The year in between was hectic. First there was two months of basic training at Fort Polk, Louisiana. Then ten months of flight school, at Fort Wolters, Texas, and Fort Hunter-Stewart, Georgia. On October 21, 1968, when I was all of 19 years old, I got pinned with my warrant officer bars and the next day received my Army Aviator wings and my orders to show up at Travis Air Force Base, California, a month later.

November 1968, home on leave in Texas before going to Vietnam Headed to Vietnam

For a year drill sergeants and TAC officers had berated and humiliated us, calling us the vilest of names. Then I showed up at Travis AFB and it was all "yes, sir" and "no, sir" and politeness and deference. They even said "please" when they asked me to be there two hours before my flight to Tan Son Nhut.

I am old and have forgotten so much in my life, but I remember quite distinctly the unsettling mixture of anxiety and resignation I felt as I boarded the airliner. Of course I knew before I joined that all Army helicopter pilots went to Vietnam but now I was facing the stark reality that it was my time to go.

It was to be a long flight. Travis AFB to Alaska. Alaska to Wake Island. Wake Island to Japan. And finally Japan to Saigon. Lots of time to think, and many of my thoughts came back to a poem by W. B. Yeats, about an Irish pilot in World War I, that distilled my confusion of emotions and feelings into 16 short lines.
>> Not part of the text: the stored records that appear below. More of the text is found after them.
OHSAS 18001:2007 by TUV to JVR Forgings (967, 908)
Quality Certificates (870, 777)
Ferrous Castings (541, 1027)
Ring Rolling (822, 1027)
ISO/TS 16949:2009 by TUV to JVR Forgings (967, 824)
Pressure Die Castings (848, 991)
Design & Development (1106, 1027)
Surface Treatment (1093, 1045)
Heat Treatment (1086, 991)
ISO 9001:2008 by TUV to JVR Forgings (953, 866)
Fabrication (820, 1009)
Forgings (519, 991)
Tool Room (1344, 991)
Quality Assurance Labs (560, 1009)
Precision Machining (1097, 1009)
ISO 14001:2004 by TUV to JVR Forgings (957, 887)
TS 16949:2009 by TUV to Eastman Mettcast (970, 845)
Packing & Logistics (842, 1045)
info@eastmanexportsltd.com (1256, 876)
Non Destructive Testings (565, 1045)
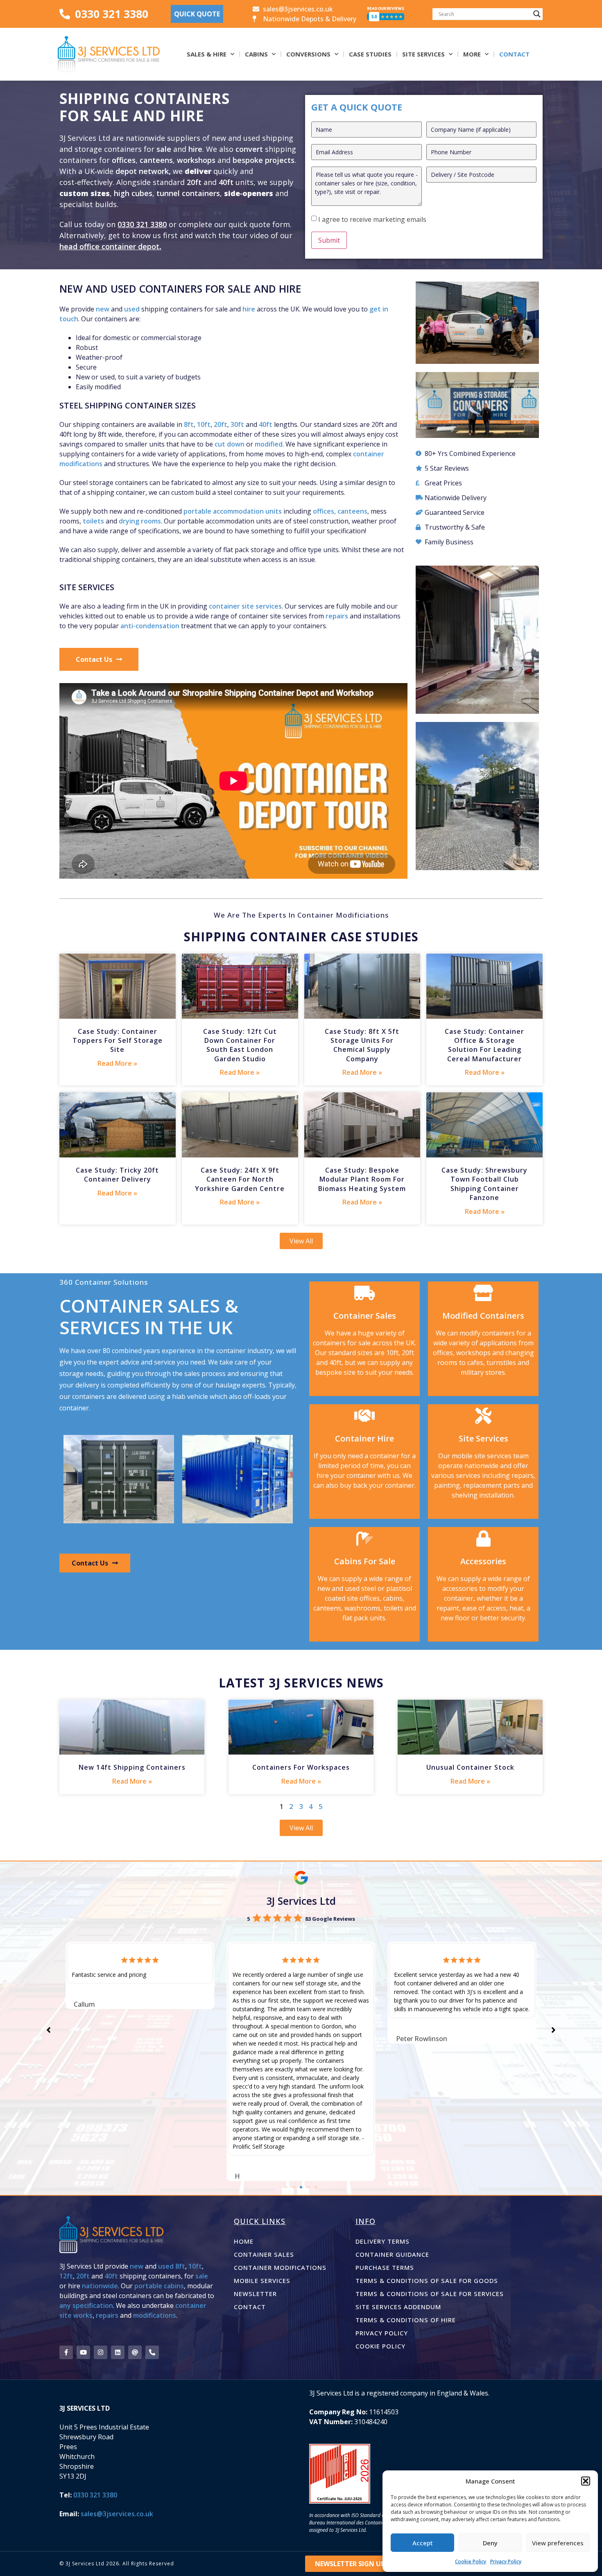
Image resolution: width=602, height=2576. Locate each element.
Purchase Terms (384, 2267)
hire (195, 149)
I've read this poem hundreds of times, before, during, and after my year in Vietnam and each time I marvel at how well Yeats laid out my state of mind.

An Irish Airman Foresees His Death
 by William Butler Yeats

 I know that I shall meet my fate
 Somewhere among the clouds above;
 Those that I fight I do not hate
 Those that I guard I do not love;
 My country is Kiltartan Cross,
 My countrymen Kiltartan’s poor,
 No likely end could bring them loss
 Or leave them happier than before.
 Nor law, nor duty bade me fight,
 Nor public man, nor cheering crowds,
 A lonely impulse of delight
 Drove to this tumult in the clouds;
 I balanced all, brought all to mind,
 The years to come seemed waste of breath,
 A waste of breath the years behind
 In balance with this life, this death.

1 comment:

  1. Such an incredible poem. It is only as a mature adult, with two grown sons, that I can realize the intensity and magnitude of your sacrifice. Seems ridiculous to say only "Thank you," but there it is.